On the diesels that are part of the EPA investigation, VW is helping retailers cover the finance charges. The difficulty is that a lot of dealers don’t have enough storage capacity, so the models under the stop-sale order are taking up space.

“The cars are taking up valuable parking spaces,” Brown said.

Sizable payments

The funds Horn told Congress about are being apportioned according to a formula based on size, capacity and throughput, Brown said. They’ve already announced the payments will continue in November and December. Without specifying the exact dollar amounts, Brown said they’re “sizable.”

VW is also supporting dealers on trade-ins. Hendrick VW is giving customers with an affected diesel model the book value prior to the scandal.
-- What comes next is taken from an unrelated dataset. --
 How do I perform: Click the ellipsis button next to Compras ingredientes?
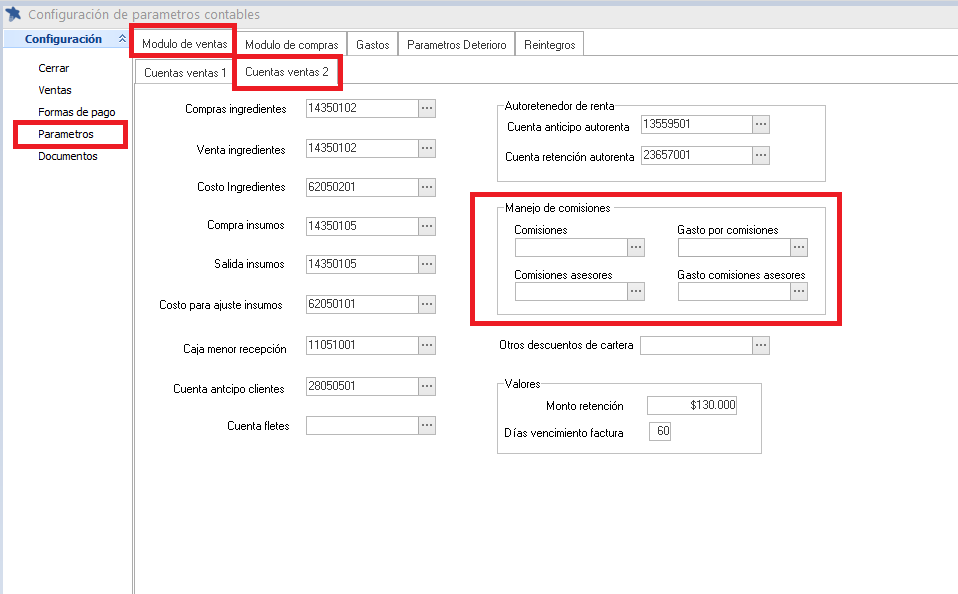(x=427, y=109)

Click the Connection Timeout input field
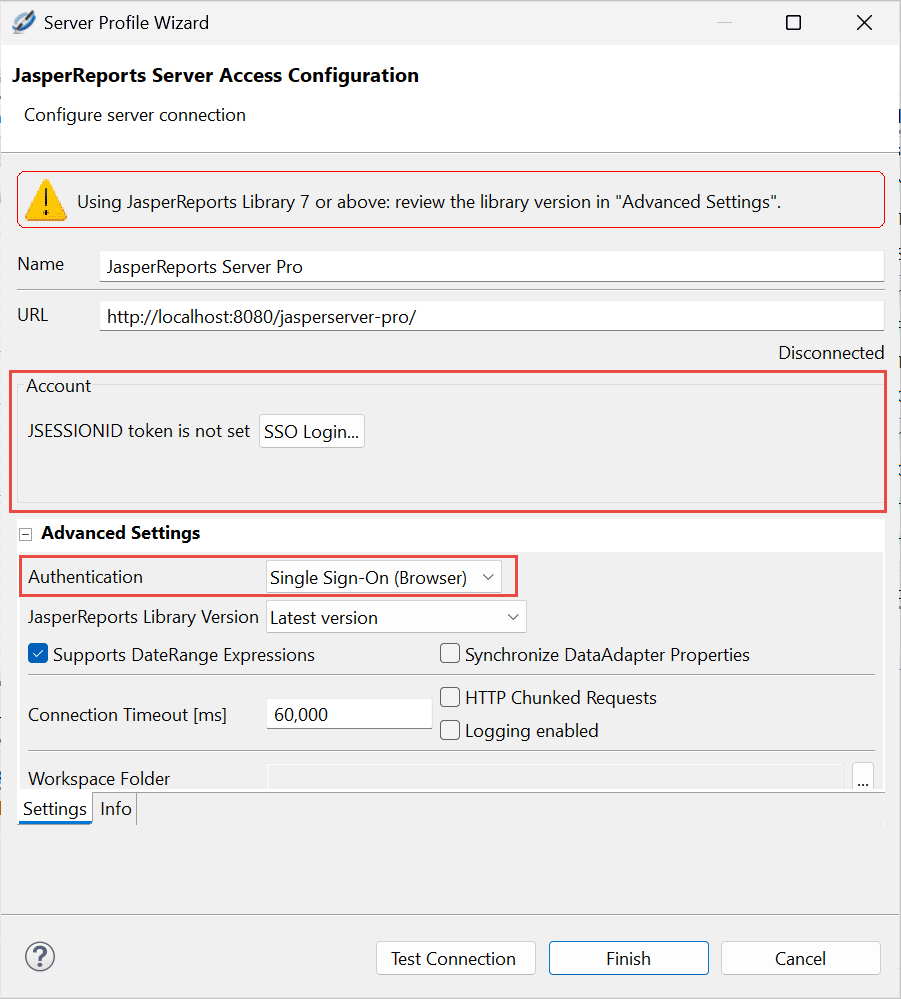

It helps convey "transparency and fairness," and it soothes customers who are concerned. VW has encouraged dealers to do this.

“The Volkswagen customer is a very forgiving customer,” Brown said.

Volkswagen sales rose 0.2 percent in October, the first full month since the emissions-cheating scandal broke. Industrywide sales rose 14 percent, according to Autodata.

New revelations

There are signs that the market for Volkswagen cars is getting worse, especially for used models that have been targeted in the U.S. Environmental Protection Agency’s diesel investigation.

Models affected by the scandal are taking 123 days to sell, about 44 percent longer than a control group of similar non- Volkswagen cars, according to Autolist, a San Francisco-based website that aggregates sale listings. List prices are about 5 percent below what the company’s algorithms suggest they should be, and they’re dropping rapidly.

That suggests VW owners are going to be dealing with accelerating depreciation, said Alex Klein, Autolist’s vice president of data science. Thousands of non-franchised dealers who have Volkswagen models on their lots are going to be stuck with cars they have to repair, or the challenge of selling what is essentially a broken vehicle, he said.

“There’s turbulence surrounding the Volkswagen brand as a whole, and there’s a negative perception of diesels,” Klein said. “It’s extremely apparent in the data. Based on our analysis and the trends we’re seeing, we expect the worst is still to come.”

Krebs said the story is still unfolding, so it’s hard to say how it will turn out for dealers. GM is getting over the ignition-switch scandal from last year. Toyota rebounded from the sudden-acceleration investigation in 2010 and Ford survived the Firestone tire recall 15 years ago.

“This is such unprecedented territory,” Krebs said. “This is such a different situation because this was an intentional defeat. Our surveys show that is what matters to consumers the most.”